EXERCISE PROMPT:
Without including any images, output the listing below exactly.

GIVEN DATA:

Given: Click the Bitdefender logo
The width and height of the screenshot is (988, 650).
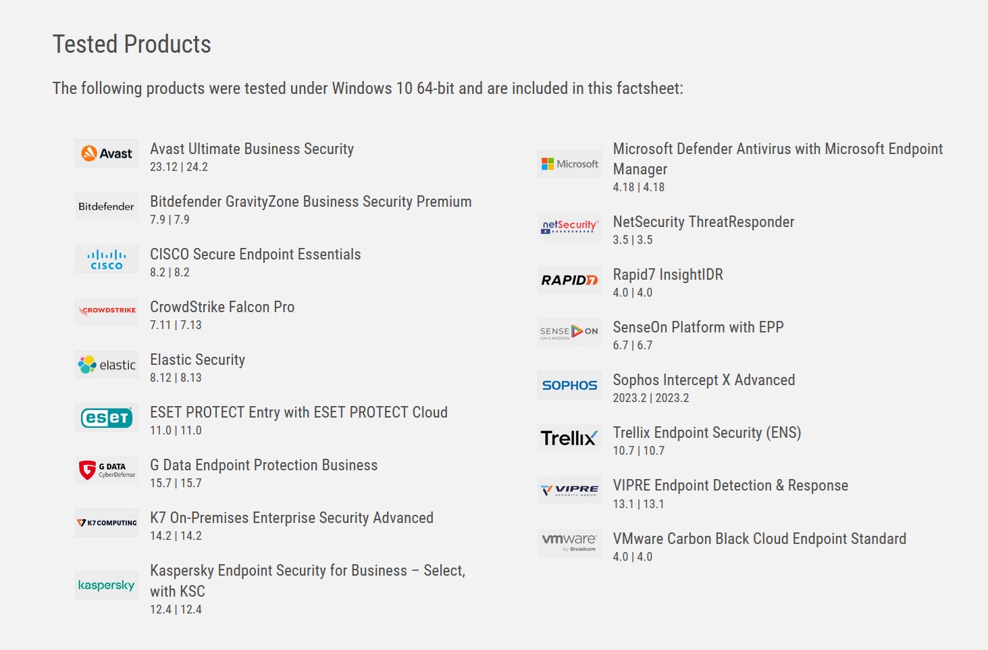Looking at the screenshot, I should click(x=107, y=206).
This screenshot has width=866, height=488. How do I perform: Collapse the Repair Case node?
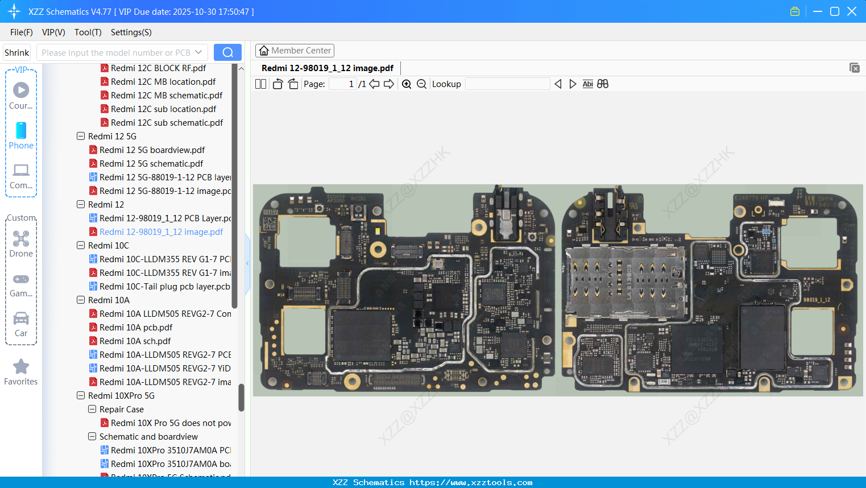(x=92, y=409)
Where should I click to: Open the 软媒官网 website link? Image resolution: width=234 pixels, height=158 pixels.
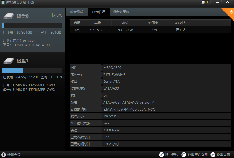(x=223, y=155)
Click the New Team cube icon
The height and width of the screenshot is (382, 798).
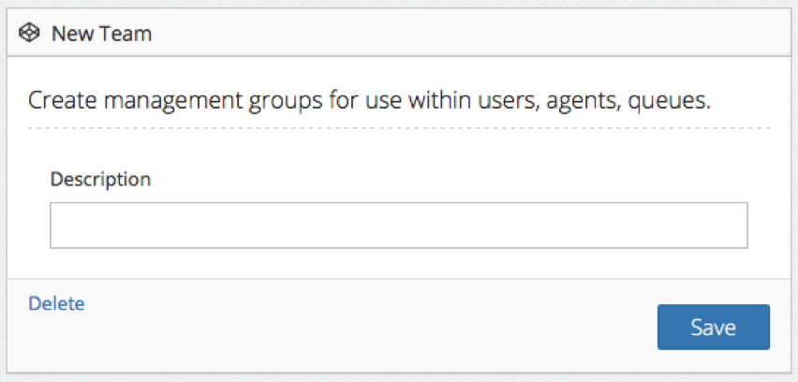point(30,34)
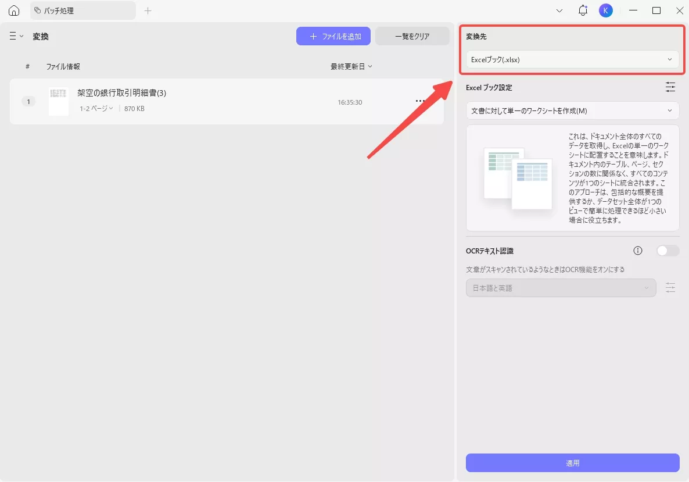Click the ファイルを追加 button
The image size is (689, 482).
click(x=333, y=35)
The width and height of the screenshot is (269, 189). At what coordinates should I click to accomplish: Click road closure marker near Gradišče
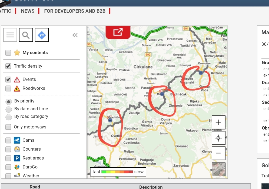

WRITTEN RESPONSE:
Given: Click the Bitdefender logo
The width and height of the screenshot is (988, 650).
Looking at the screenshot, I should click(x=107, y=206).
This screenshot has width=866, height=488. How do I perform: Collapse the Repair Case node?
(x=92, y=409)
Where should I click to: Open the 软媒官网 website link? Image resolution: width=234 pixels, height=158 pixels.
(x=223, y=155)
Click the New Team cube icon
The height and width of the screenshot is (382, 798).
point(30,34)
Click the ファイルを追加 button
The image size is (689, 482).
click(x=333, y=35)
The width and height of the screenshot is (269, 189). At what coordinates should I click to accomplish: Click road closure marker near Gradišče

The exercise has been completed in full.